1
votes

In MPI multithread enviroment MPI calls should be protected with mutex (or other thread-lock mechanism) when we initialize MPI_Init_thread with MPI_THREAD_SERIALIZED (check this answer). This is not required with MPI_THREAD_MULTIPLE, but this is not supported by all MPI implementations.

My question is whether a lock is absolutely required for some MPI functions, specifically for MPI_Test, MPI_Wait and MPI_Get_count. I know the lock is required for all MPI calls "with communication" (such as MPI_Gather, MPI_Bcast, MPI_Send, MPI_Recv, MPI_Isend, MPI_Irecv, etc), but I suspect that this lock is not required for other functions, such as MPI_Get_count, that is a local function. I need to know if this lock is required or not for functions like MPI_Test, MPI_Wait, MPI_Get_count, MPI_Probe and MPI_Iprobe (I do not know which of these are local functions and which ones are not). Is this lock-depedency defined in the MPI Standard or is it implementation-defined?

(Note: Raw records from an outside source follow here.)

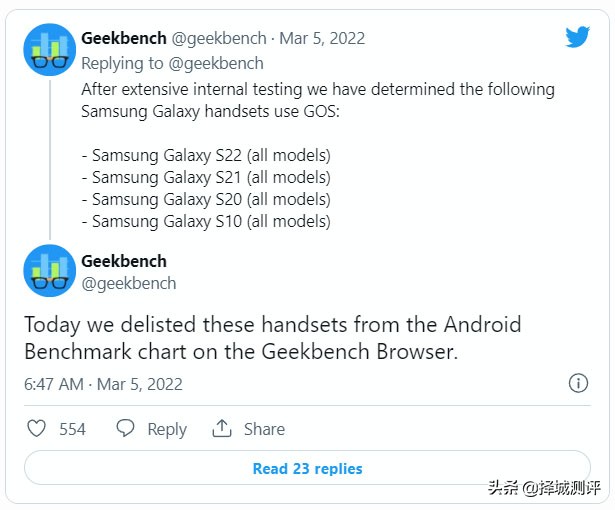Click @geekbench handle under the second Geekbench name
This screenshot has width=615, height=510.
[128, 283]
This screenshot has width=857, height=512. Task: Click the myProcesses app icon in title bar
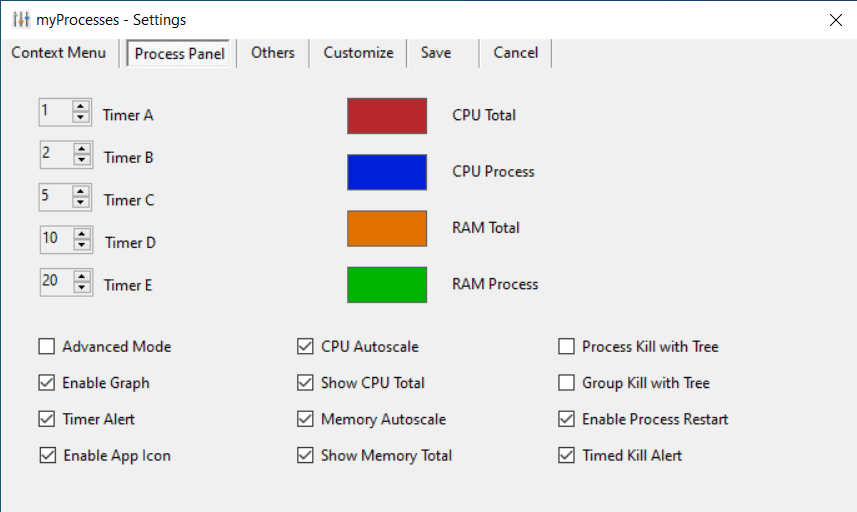[21, 20]
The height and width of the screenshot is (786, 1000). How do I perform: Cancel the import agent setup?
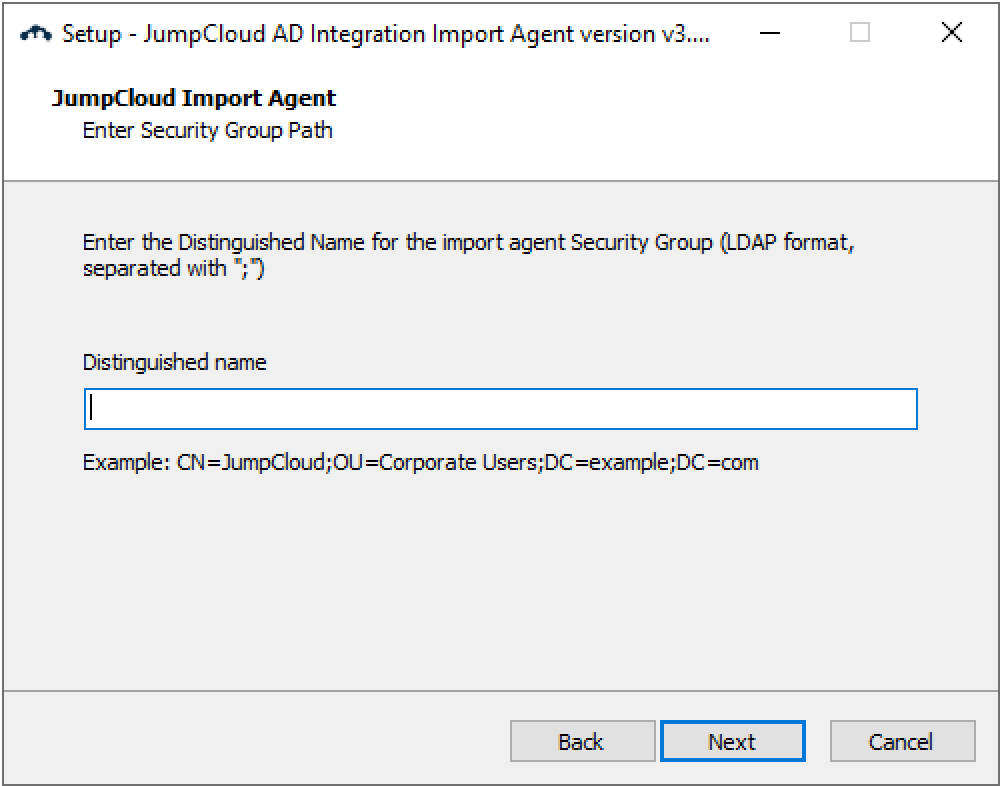pos(902,742)
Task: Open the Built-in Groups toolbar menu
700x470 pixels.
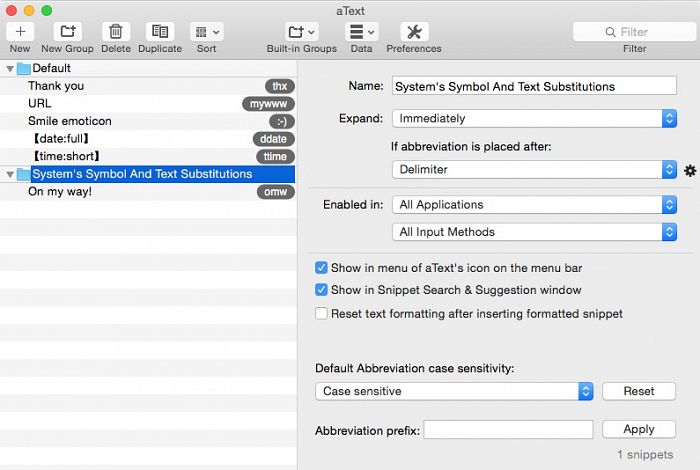Action: click(301, 32)
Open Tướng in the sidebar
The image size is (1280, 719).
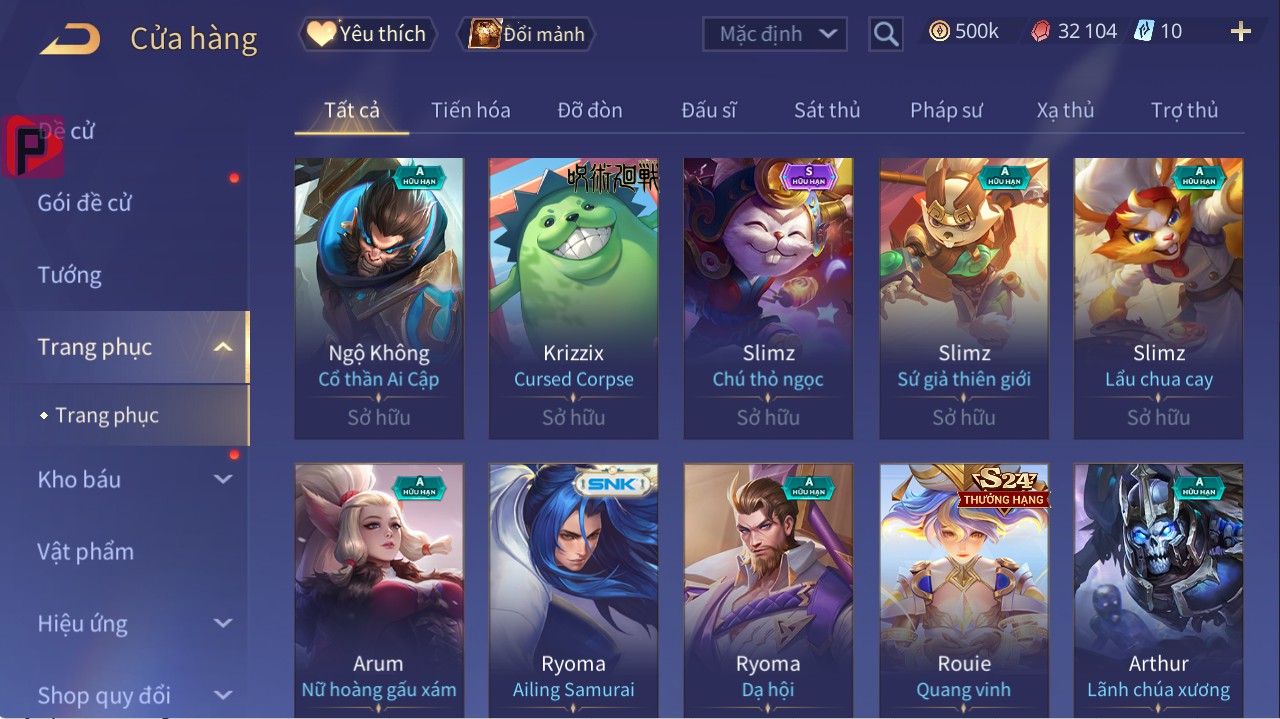coord(70,275)
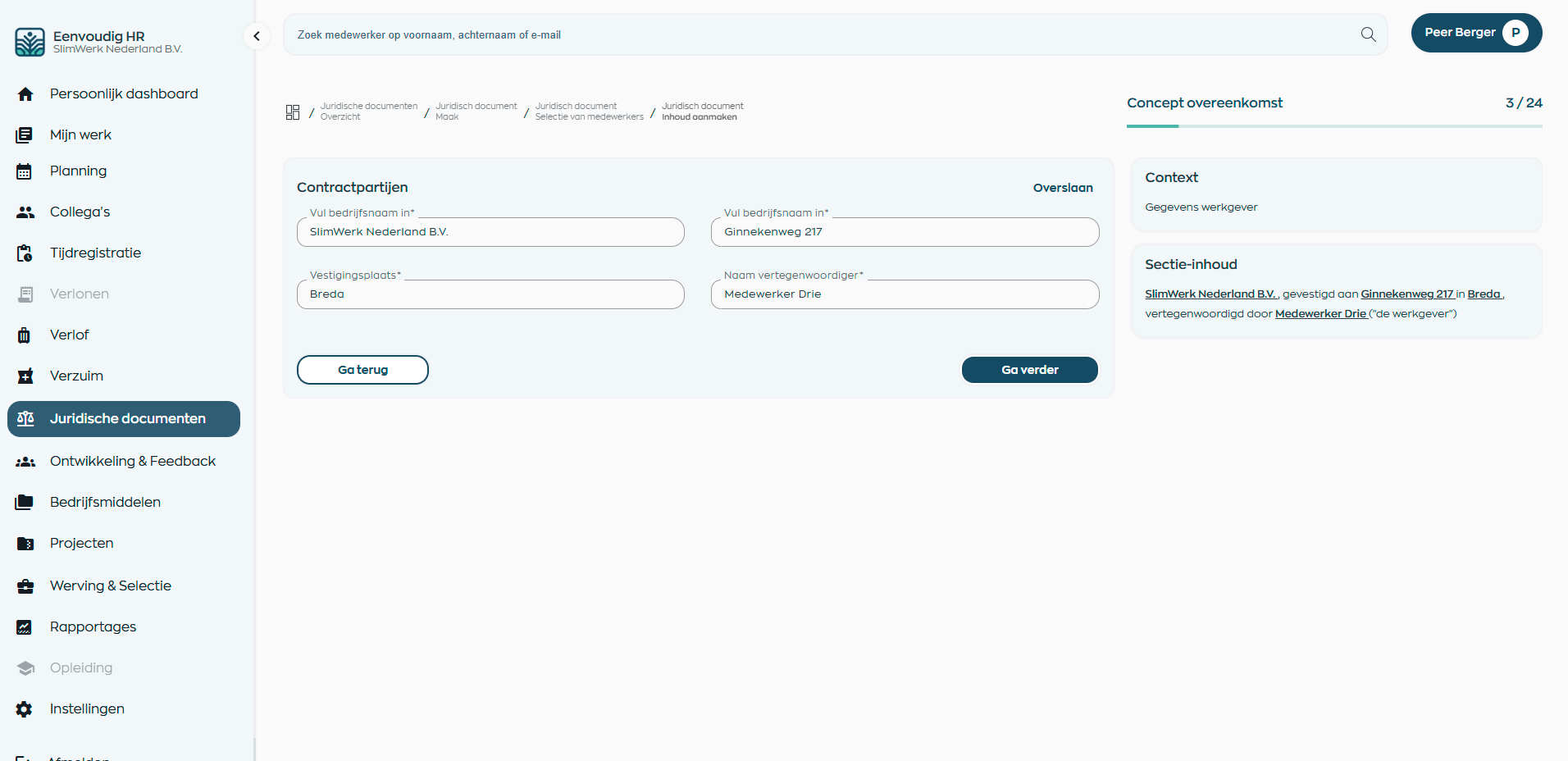
Task: Click the Verlof suitcase icon
Action: [x=25, y=335]
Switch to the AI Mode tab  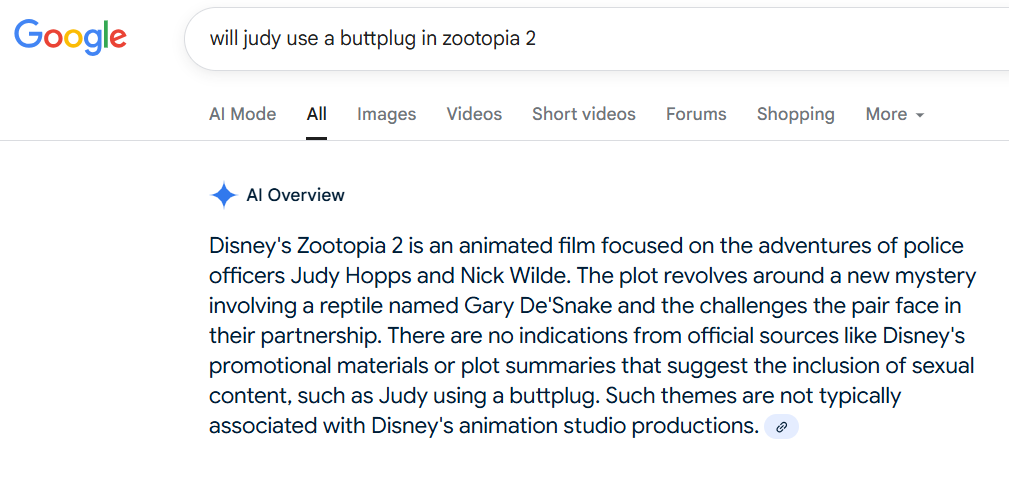(x=243, y=114)
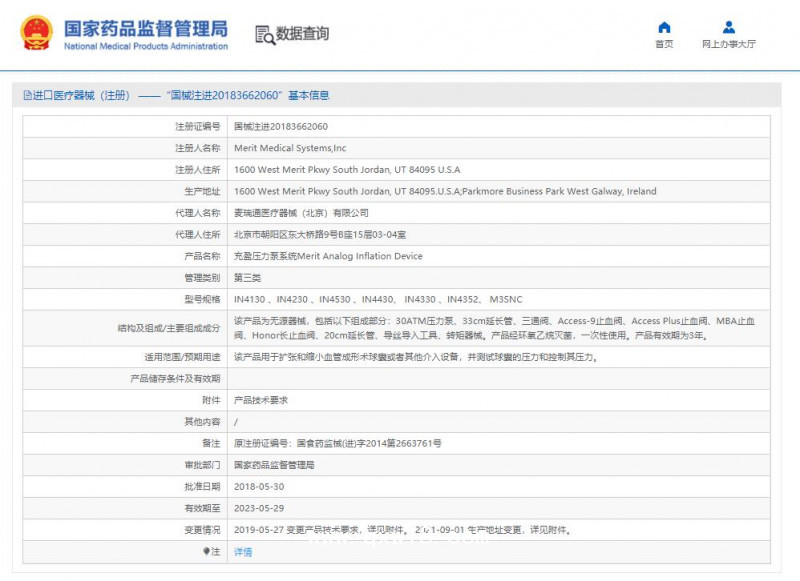Click the 首页 navigation text label
Image resolution: width=800 pixels, height=581 pixels.
pyautogui.click(x=664, y=44)
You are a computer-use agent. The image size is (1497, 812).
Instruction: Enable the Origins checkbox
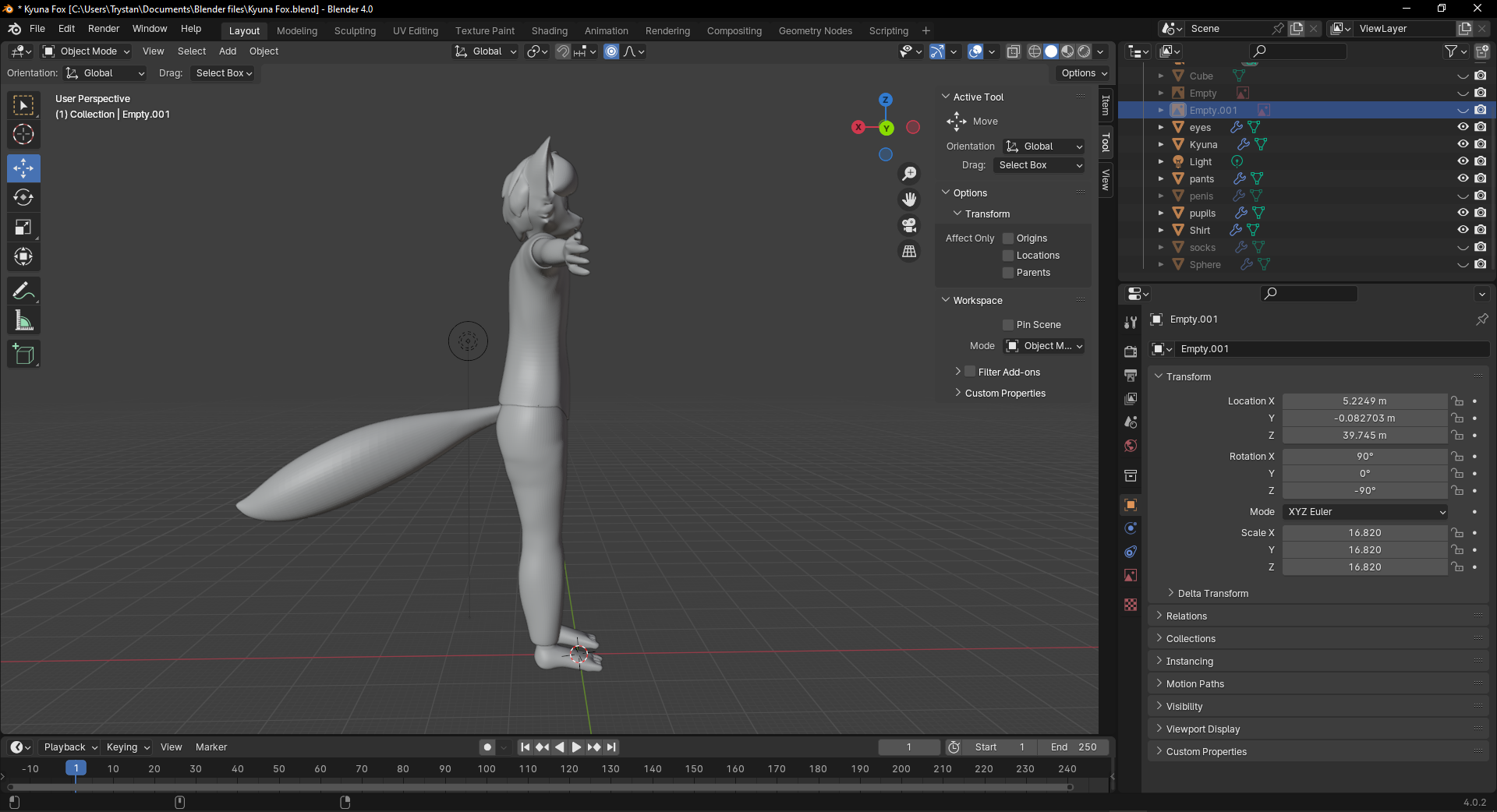point(1008,238)
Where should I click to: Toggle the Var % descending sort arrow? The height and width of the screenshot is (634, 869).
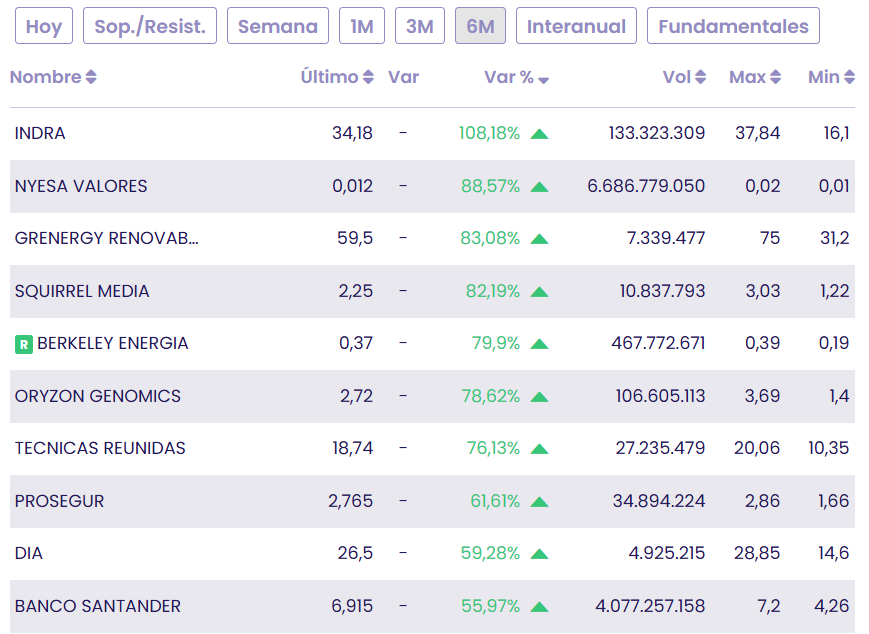[x=543, y=79]
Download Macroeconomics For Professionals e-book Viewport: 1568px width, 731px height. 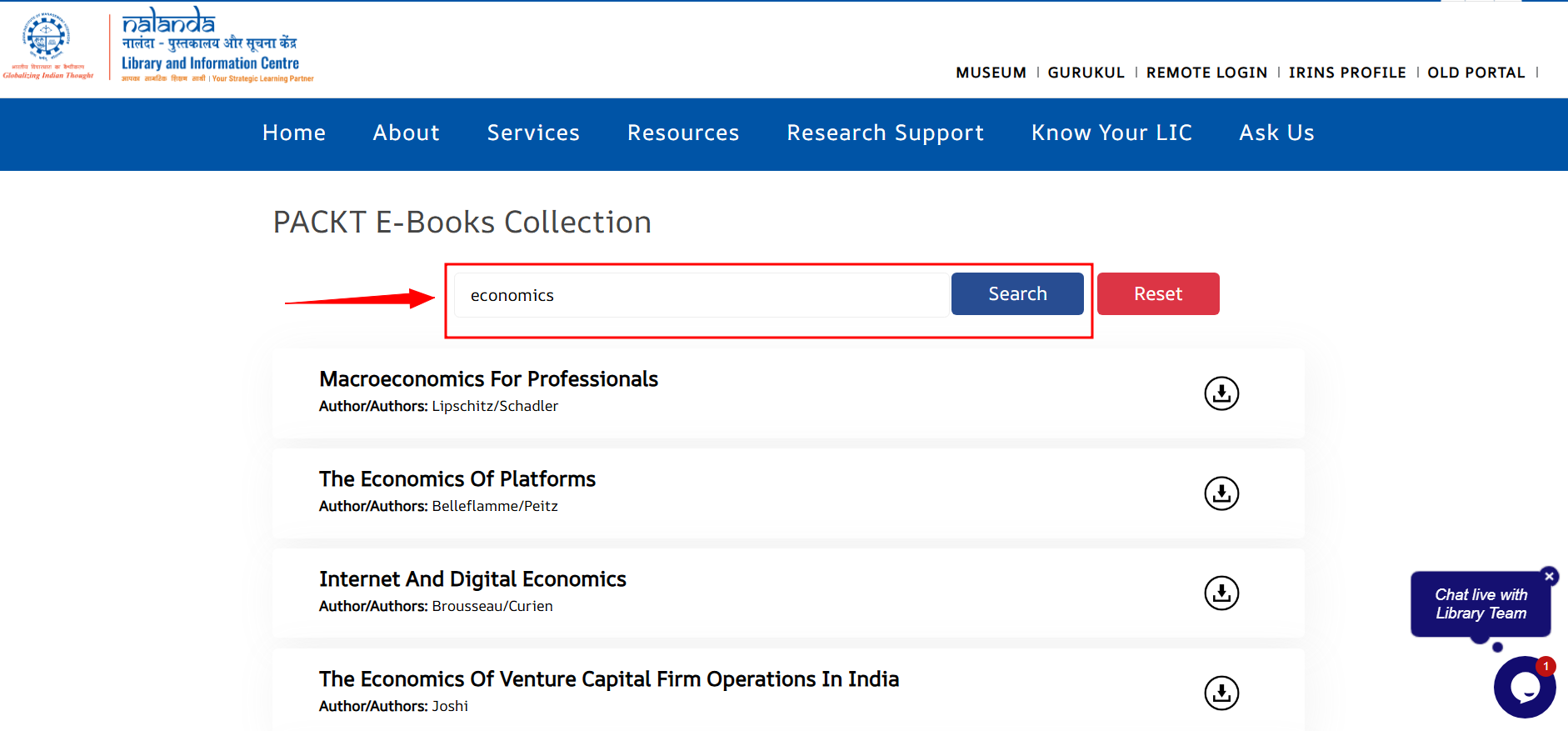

I am developing a parallelization library with non-blocking MPI calls mixed with C++11 threads, and I need use MPI_THREAD_SERIALIZED to support the most MPI implementations. MPI_THREAD_MULTIPLE is also implemented (better performance in most cases) in the library, but the MPI_THREAD_SERIALIZED support is also required.

In the next simple example code, is required the lock before the MPI_Test call?

#include <mutex>
#include <vector>
#include <thread>
#include <iostream>
#include <mpi.h>

static std::mutex mutex;
const static int numThreads = 4;
static int rank;
static int nprocs;

static void rthread(const int thrId) {
    int recv_buff[2];
    int send_buff[2];
    MPI_Request recv_request;

    {
        std::lock_guard<std::mutex> lck(mutex);     // <-- this lock is required
        MPI_Irecv(recv_buff, 2, MPI_INT, ((rank>0) ? rank-1 : nprocs-1), thrId, MPI_COMM_WORLD, &recv_request);
    }

    send_buff[0] = thrId;
    send_buff[1] = rank;
    {
        std::lock_guard<std::mutex> lck(mutex);     // <-- this lock is required
        MPI_Send(send_buff, 2, MPI_BYTE, ((rank+1<nprocs) ? rank+1 : 0), thrId, MPI_COMM_WORLD);
    }

    int flag = 0;
    while (!flag) {
        std::lock_guard<std::mutex> lck(mutex);    // <-- is this lock required?
        MPI_Test(&recv_request, &flag, MPI_STATUS_IGNORE);
        //...        do other stuff
    }

    std::cout << "[Rank " << rank << "][Thread " << thrId << "] Received a msg from thread " << recv_buff[0] << " from rank " << recv_buff[1] << std::endl;

}

int main(int argc, char **argv) {
    int provided;

    MPI_Init_thread(&(argc), &(argv), MPI_THREAD_SERIALIZED, &provided);
    MPI_Comm_rank(MPI_COMM_WORLD, &rank);
    MPI_Comm_size(MPI_COMM_WORLD, &nprocs);

    std::vector<std::thread> threads;
    for(int threadId = 0; threadId < numThreads; threadId++) {
        threads.push_back(std::thread(rthread, threadId));
    }
    for(int threadId = 0; threadId < numThreads; threadId++) {
        threads[threadId].join();
    }
    MPI_Finalize();
}

In my tests I executed some code without locks in MPI_Test and MPI_Get_count calls, nothing bad happened and the performance improves, but I don't know if this is ok or not.

1
"I executed some code without locks in MPI_Test and MPI_Get_count calls, nothing bad happened" - Just because nothing bad happened in your tests does not mean that nothing bad will happen on other users machines in the future. Race conditions are a bitch and can bite at any time. Also, future users may run your code on different hardware and unless you strictly abide by the guarantees specified in the standard, you do not know what results you'll get. "Works on my machine" means Nothing.Jesper Juhl

1 Answers

1
votes

The lock is required. The standard just states briefly:

MPI_THREAD_SERIALIZED The process may be multi-threaded, and multiple threads may make MPI calls, but only one at a time: MPI calls are not made concurrently from two distinct threads

So there is no distinction between calls to different kinds of MPI functions. Since you aim to write portable code - otherwise you could just assume an implementation with MPI_THREAD_MULTIPLE - you have to stick with the standard.